[Records to process]
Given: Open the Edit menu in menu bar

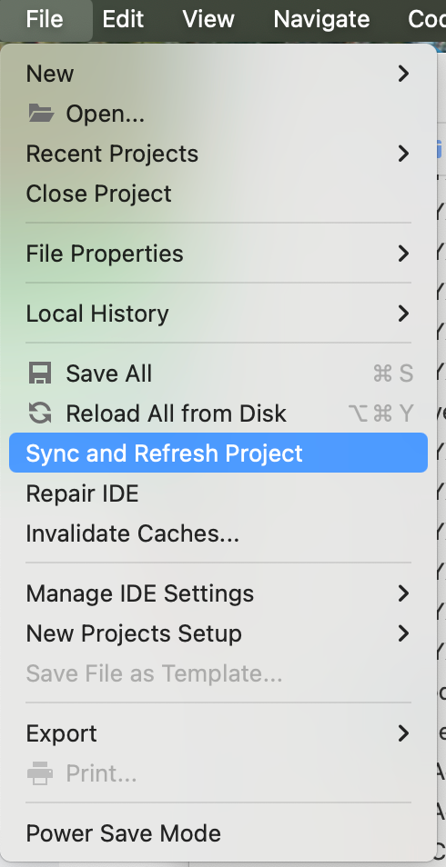Looking at the screenshot, I should (123, 19).
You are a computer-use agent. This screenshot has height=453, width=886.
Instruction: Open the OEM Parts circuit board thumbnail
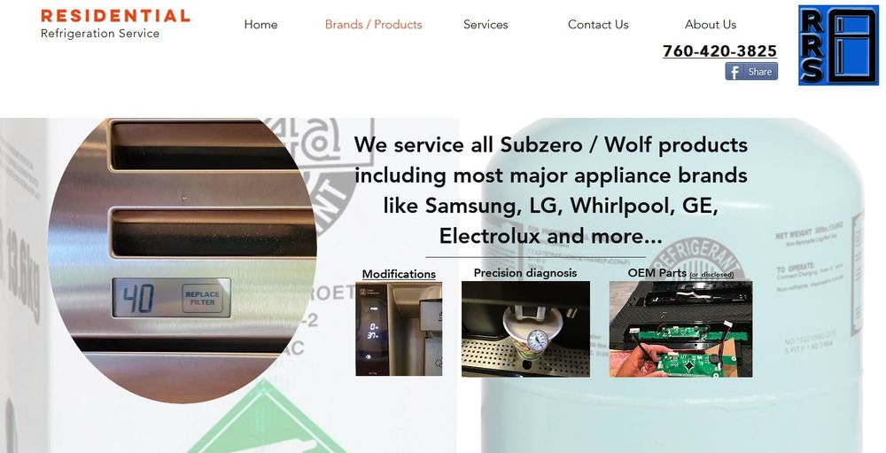coord(680,329)
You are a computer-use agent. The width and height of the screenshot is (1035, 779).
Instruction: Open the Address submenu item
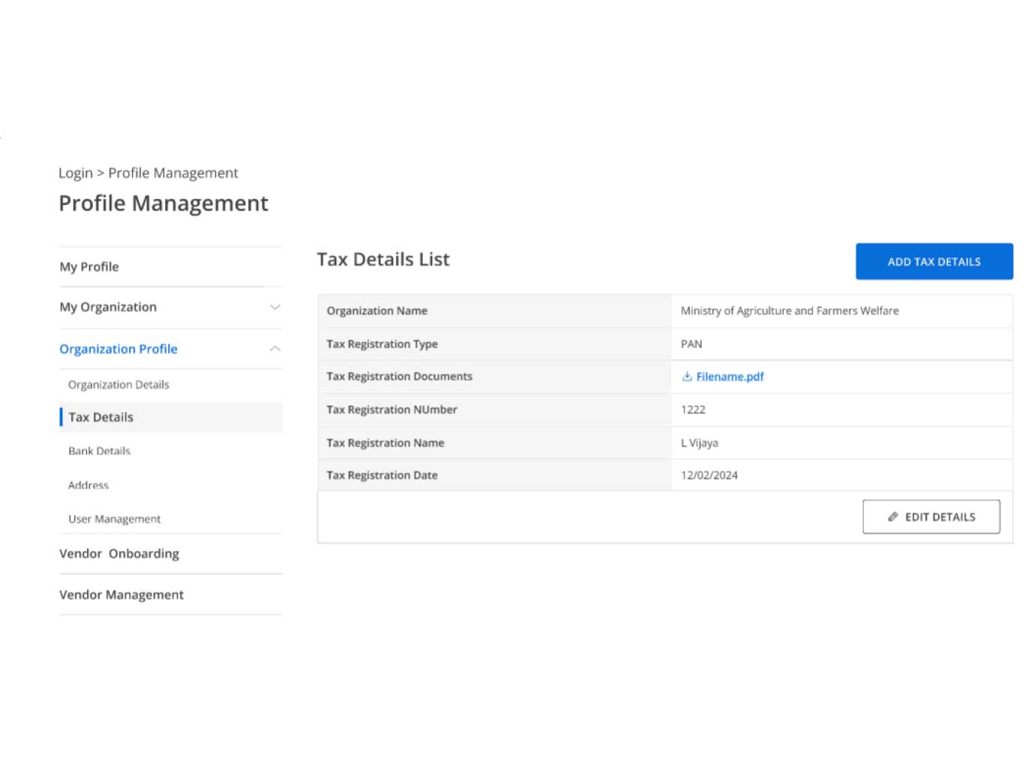point(89,486)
[/Records to process]
• Assignment
Both boundary lines included, write out word for word only the lines above from the one containing "You are a computer-use agent. This" to the one containing "You are a computer-use agent. The", leaving out any pictures.

• Output below
You are a computer-use agent. This screenshot has height=453, width=886.
Instruction: Open the OEM Parts circuit board thumbnail
coord(680,329)
You are a computer-use agent. The width and height of the screenshot is (1035, 779).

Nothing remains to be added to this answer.